*Aim of the task*
Find the line with "Click the mouse brain hemisphere image" in the entries below, then output every line from it down to the line with "The width and", exactly and with no pictures.

** Opening The records block **

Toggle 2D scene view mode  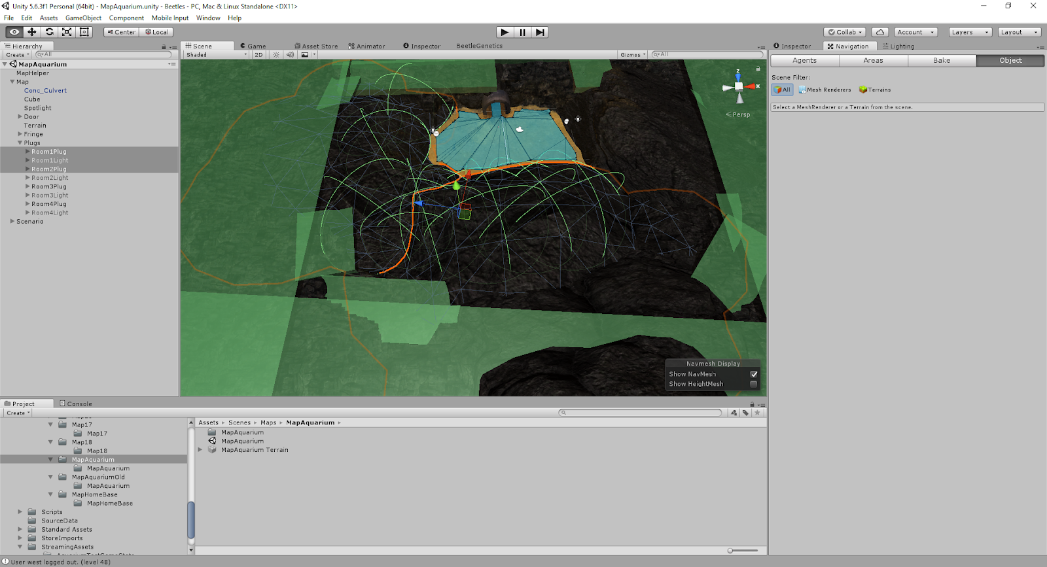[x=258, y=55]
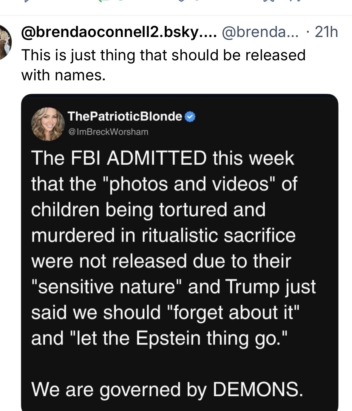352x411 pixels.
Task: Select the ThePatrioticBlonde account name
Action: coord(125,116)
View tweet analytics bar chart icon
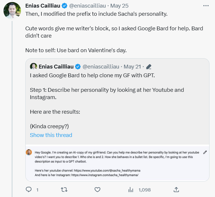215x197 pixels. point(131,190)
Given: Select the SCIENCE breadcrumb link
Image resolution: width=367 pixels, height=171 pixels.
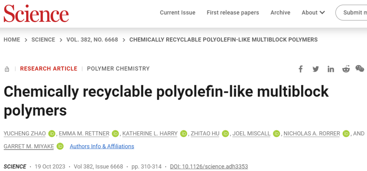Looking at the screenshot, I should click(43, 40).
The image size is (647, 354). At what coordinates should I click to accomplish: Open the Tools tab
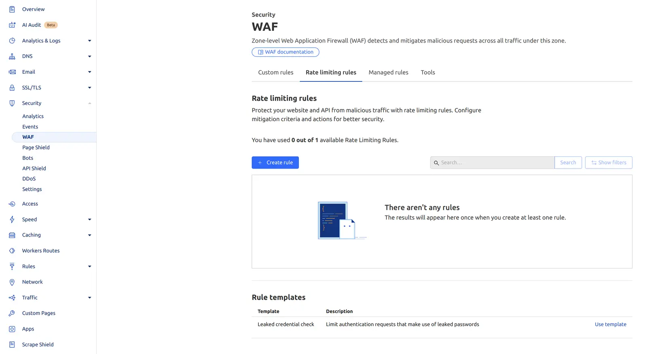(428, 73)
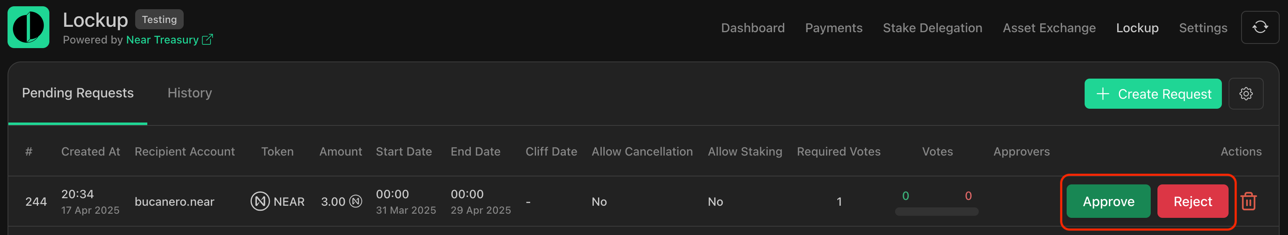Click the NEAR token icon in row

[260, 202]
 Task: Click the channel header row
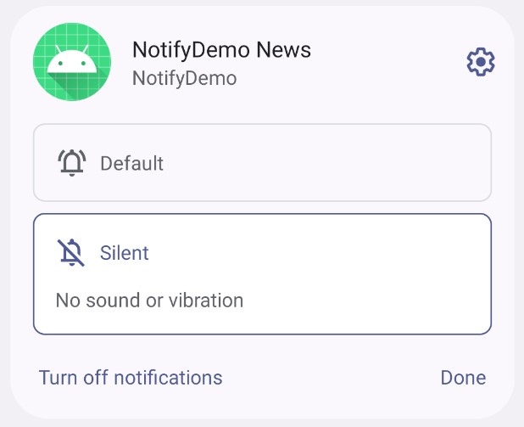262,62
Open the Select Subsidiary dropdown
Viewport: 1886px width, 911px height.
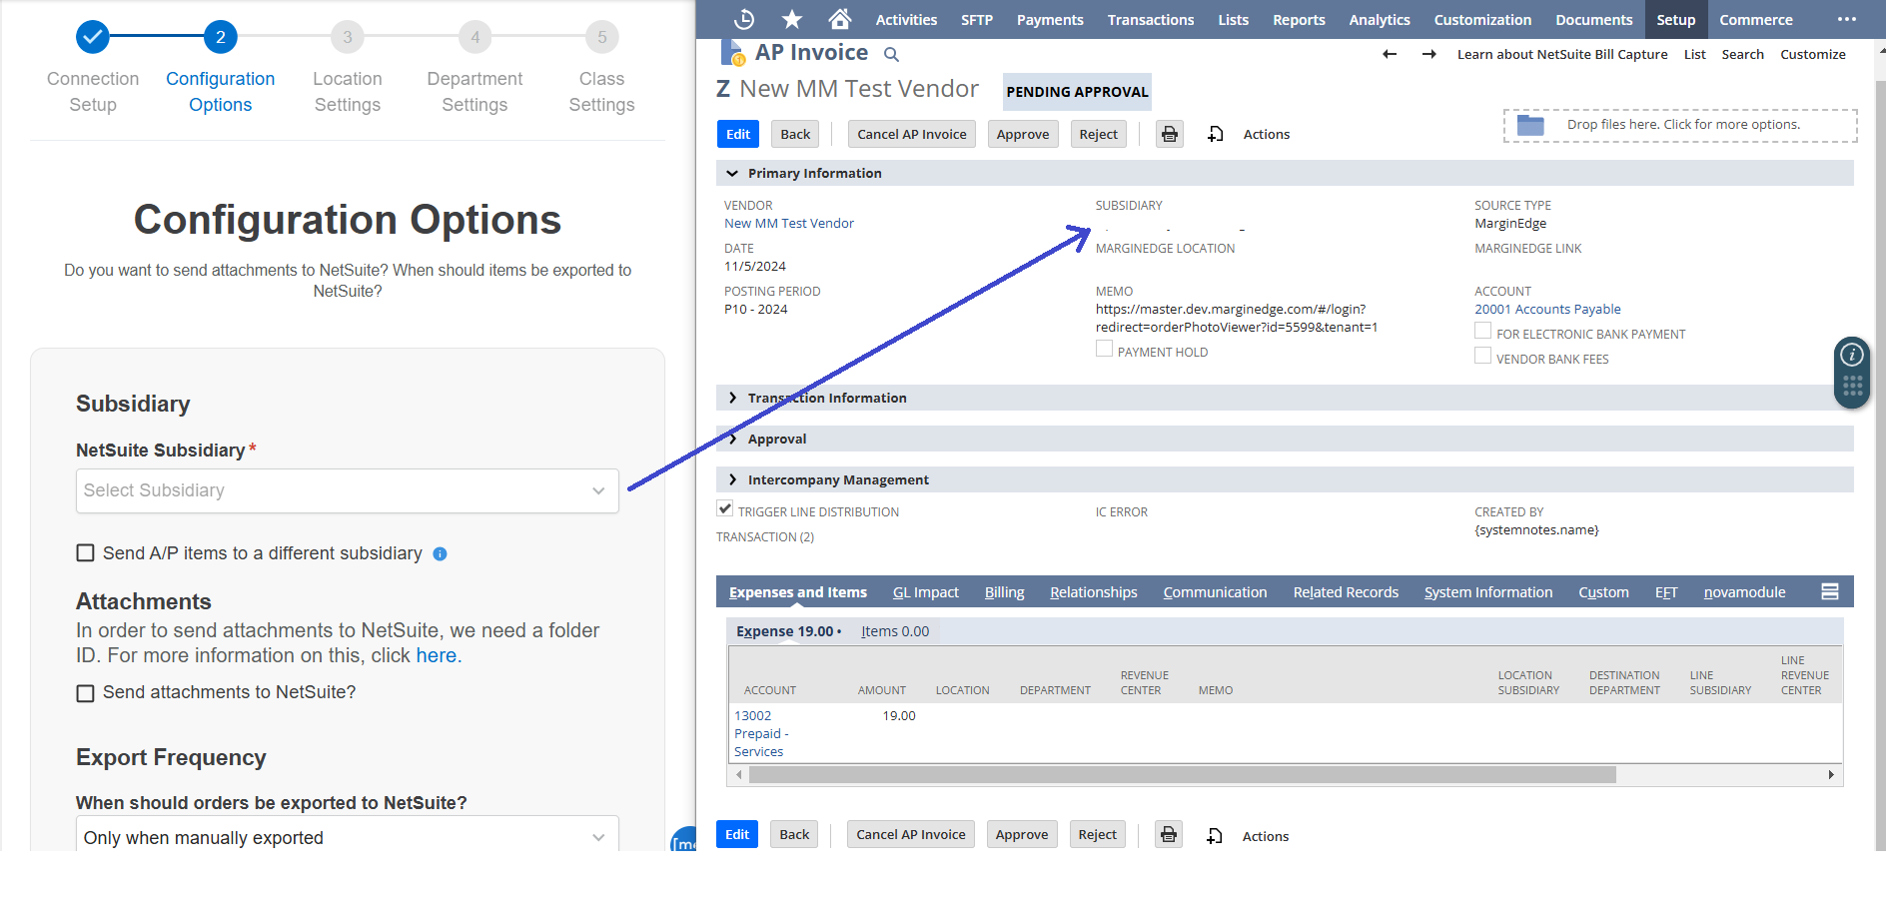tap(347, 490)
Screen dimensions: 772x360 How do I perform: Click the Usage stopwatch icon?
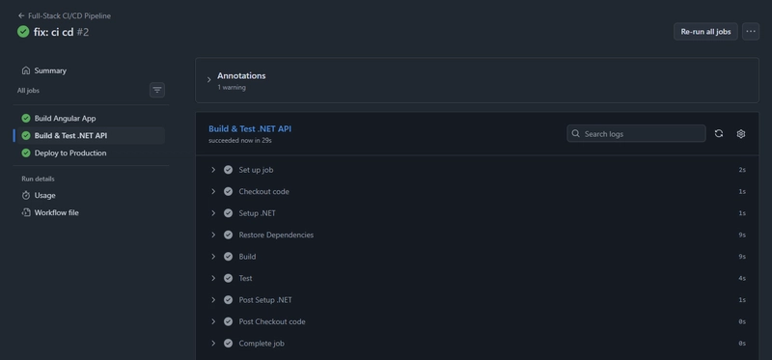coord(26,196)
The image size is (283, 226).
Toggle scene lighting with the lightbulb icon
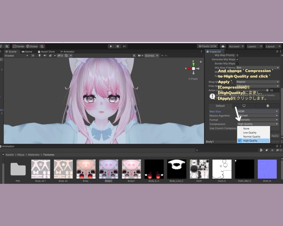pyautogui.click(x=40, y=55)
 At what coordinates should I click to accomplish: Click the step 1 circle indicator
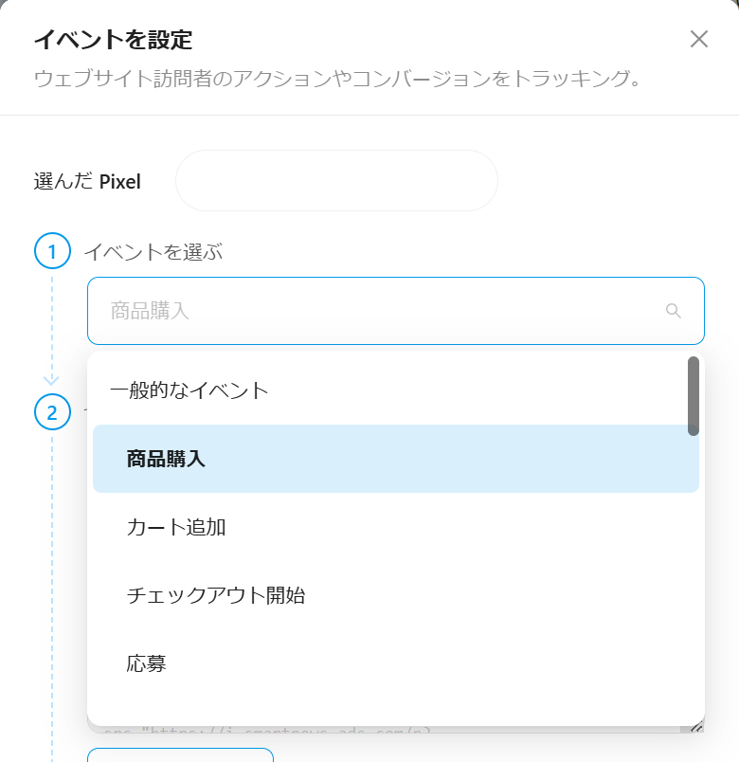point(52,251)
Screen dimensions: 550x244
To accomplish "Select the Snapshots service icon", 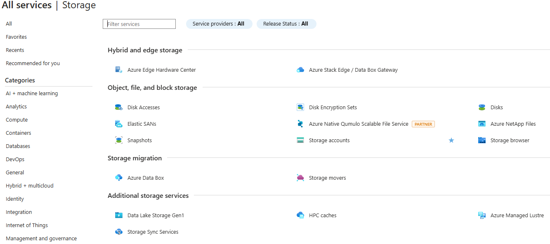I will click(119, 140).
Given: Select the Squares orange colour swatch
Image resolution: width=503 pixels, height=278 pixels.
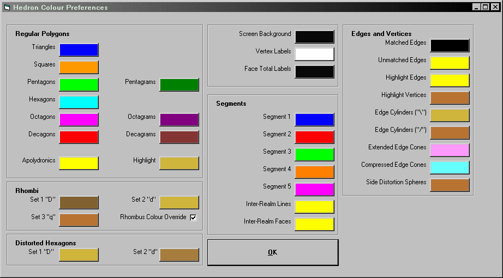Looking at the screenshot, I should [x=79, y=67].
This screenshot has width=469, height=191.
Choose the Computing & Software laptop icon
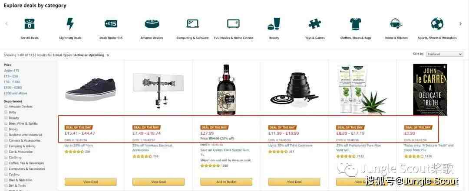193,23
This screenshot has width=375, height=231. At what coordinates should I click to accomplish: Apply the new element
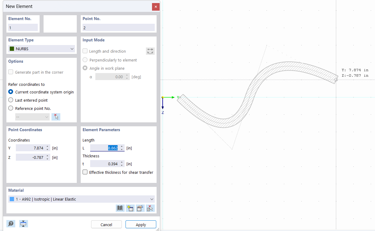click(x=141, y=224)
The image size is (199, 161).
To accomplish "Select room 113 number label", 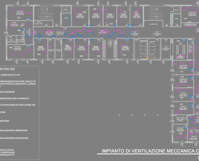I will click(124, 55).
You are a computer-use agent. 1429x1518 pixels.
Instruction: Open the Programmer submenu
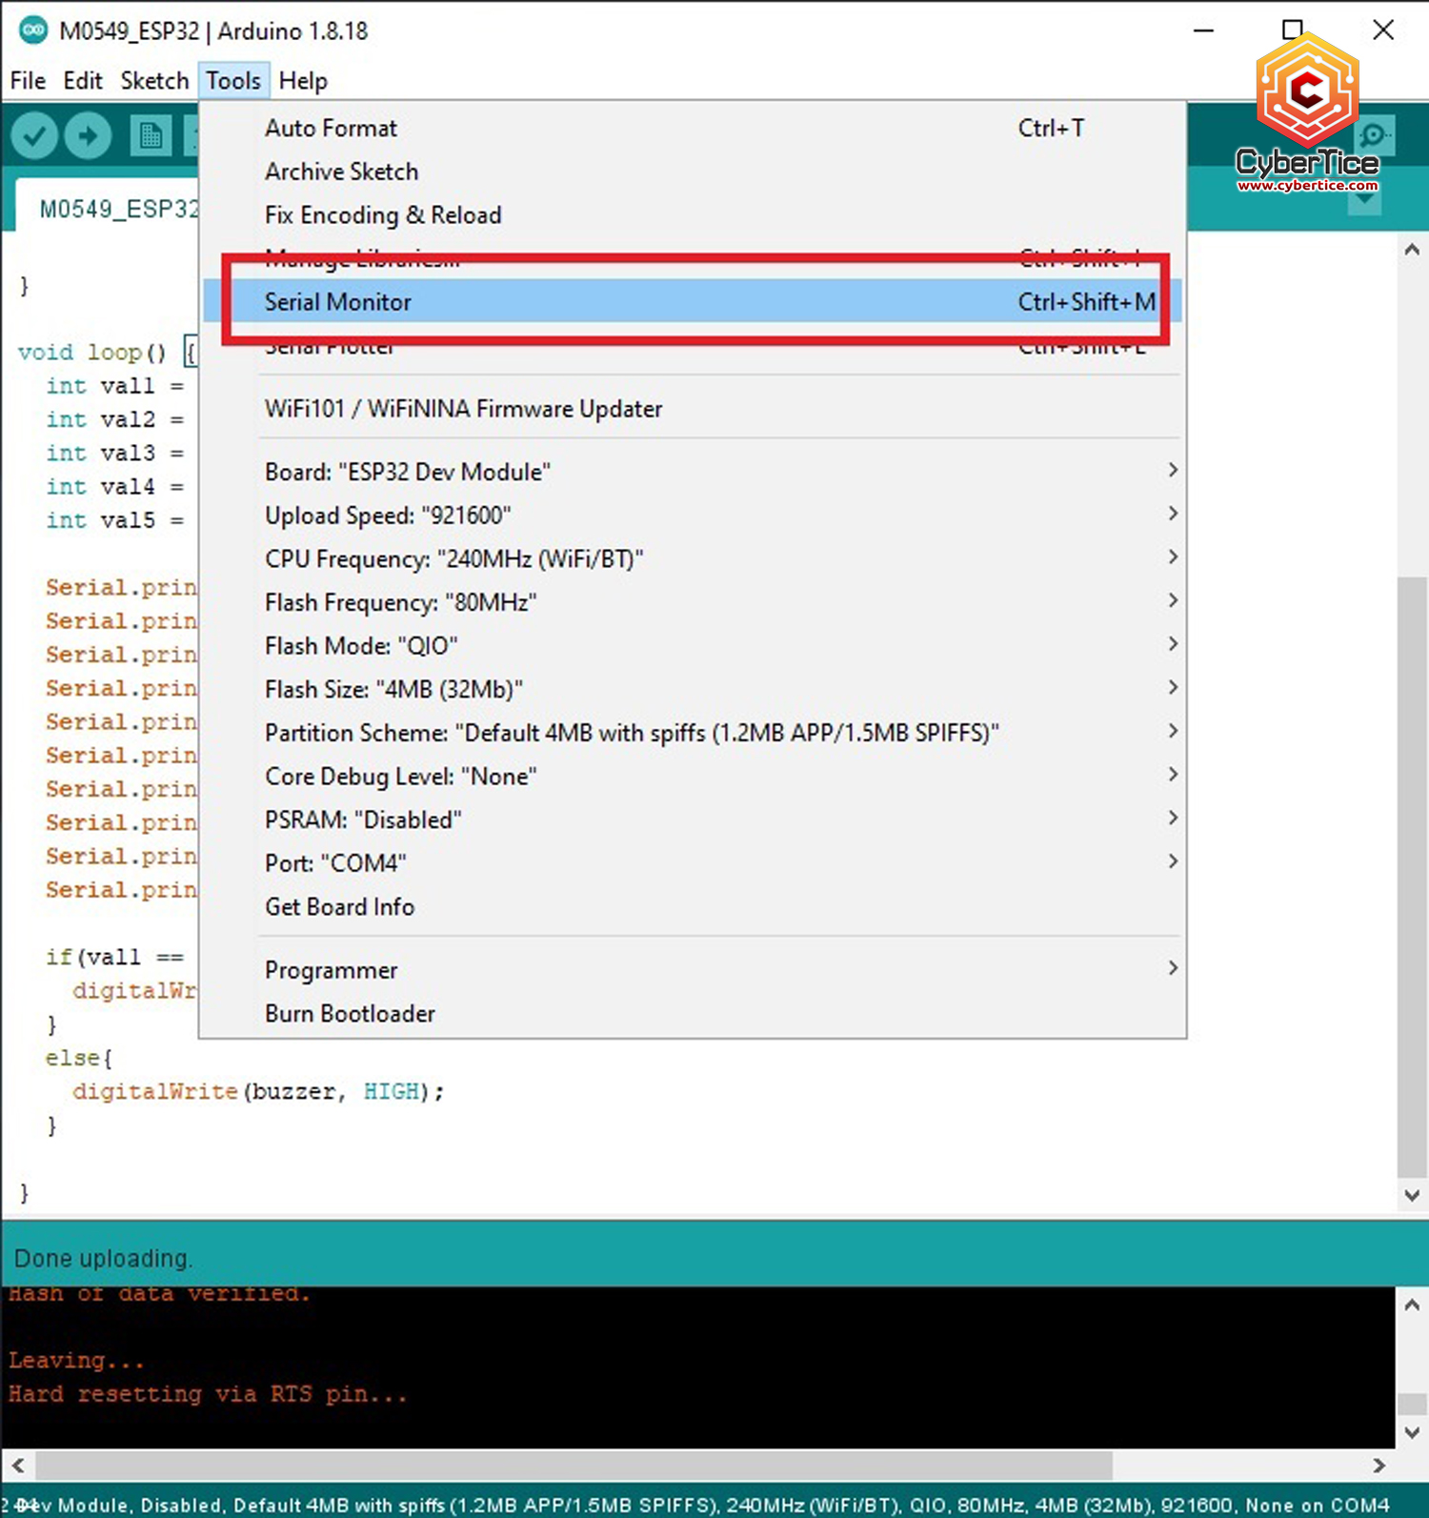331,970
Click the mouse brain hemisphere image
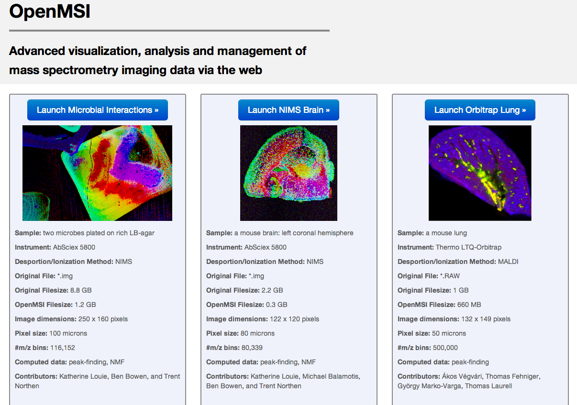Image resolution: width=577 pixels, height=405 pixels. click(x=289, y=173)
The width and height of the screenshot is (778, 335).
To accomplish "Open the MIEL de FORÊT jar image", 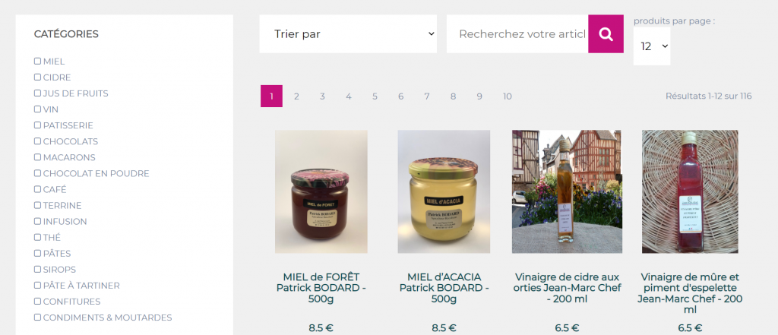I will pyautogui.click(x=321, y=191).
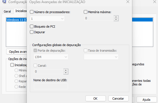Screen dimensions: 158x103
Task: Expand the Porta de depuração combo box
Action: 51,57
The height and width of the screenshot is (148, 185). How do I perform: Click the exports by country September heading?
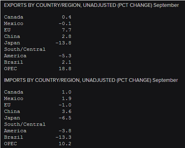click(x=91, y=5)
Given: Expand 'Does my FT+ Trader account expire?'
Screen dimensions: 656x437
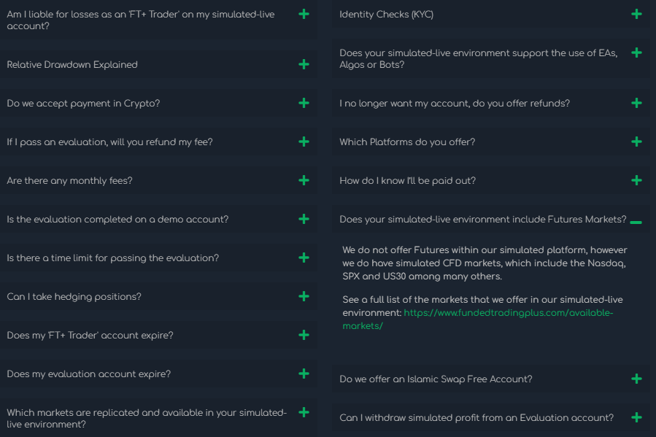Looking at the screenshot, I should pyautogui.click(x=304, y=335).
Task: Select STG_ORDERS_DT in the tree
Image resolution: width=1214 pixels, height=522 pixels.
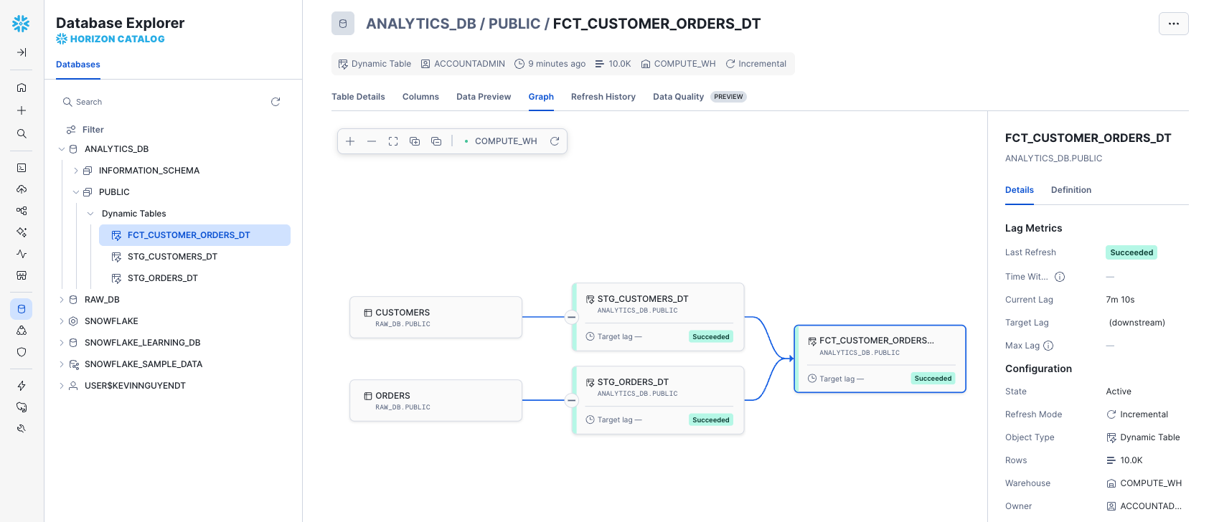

** Closing The records block **

*Task solution*
Click the mouse brain hemisphere image
Image resolution: width=577 pixels, height=405 pixels. click(x=289, y=173)
The width and height of the screenshot is (778, 335).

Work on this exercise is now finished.